ところが2025年4月の改良では、早くもスタイリングバーレス仕様をメーカーオプションで設定。選択すると4万9500円安くなり、キャノピーやハードトノカバーなど、荷台を覆う純正アクセサリーを装着しやすくなった。
つまり廃止は突然決まったというより、前年から下地が作られていたわけだ。

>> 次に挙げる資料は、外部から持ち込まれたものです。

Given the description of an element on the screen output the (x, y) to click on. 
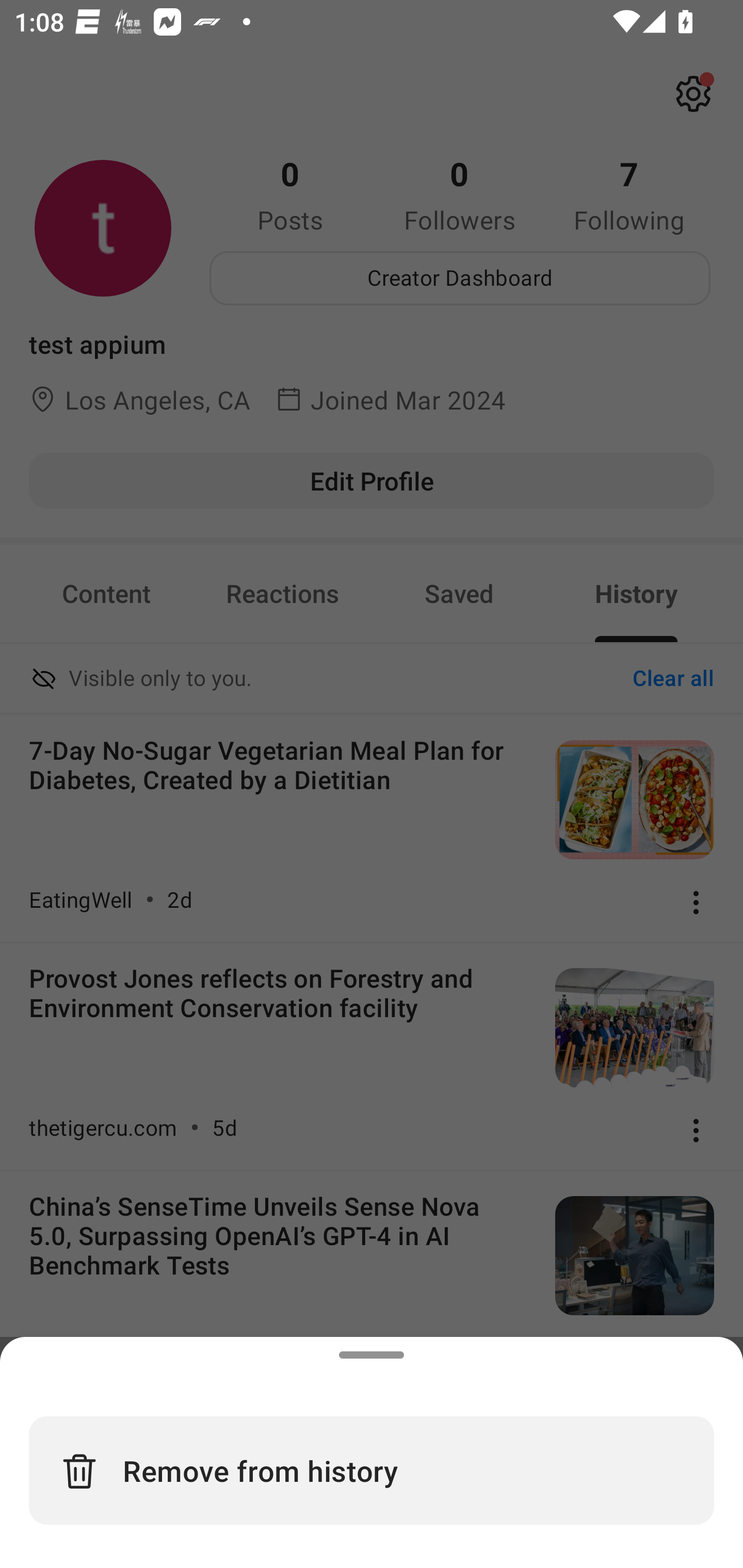
Remove from history (371, 1469)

見た目を優先する人がいる一方、荷台を自分の用途に合わせて作り込みたいユーザーも少なくなかったのだろう。
廃止理由は「カスタマイズの自由度向上」
2026年型ではグレードをGSRに一本化すると同時に、スタイリングバーの設定そのものを廃止。メーカーが示した理由は、カスタマイズの自由度を高めるためだ。
バーが最初から付かないことで、大容量のキャノピーを載せて荷台をワゴン風に仕立てる、トノカバーで荷物を雨や視線から守るなど、使い方に合った仕様を選びやすい。全車を飾り付きで販売するより、まず自由に使える荷台を渡す考え方だ。
それでも「あの姿が好きだったのに……」という人はいるはず。そんなユーザーには、ワイルドな外観を強調する純正アクセサリーのスポーツバーが用意され、価格は取付費込み14万8500円だ。ただし、従来のスタイリングバーとはデザインが異なり、キャノピーや一部のトノカバーとは同時装着できない。
現行GSRは551万8700円。従来より11万円高くなりながら象徴的なバーが消えたため、見た目重視派には少々複雑だ。ただ、ヤマハ発動機製パフォーマンスダンパーやテールゲートアシストなど、中身はしっかり進化している。2026年型は完成された姿を買うトライトンから、自分だけの1台へ仕立てるトライトンに変わったといえそうだ。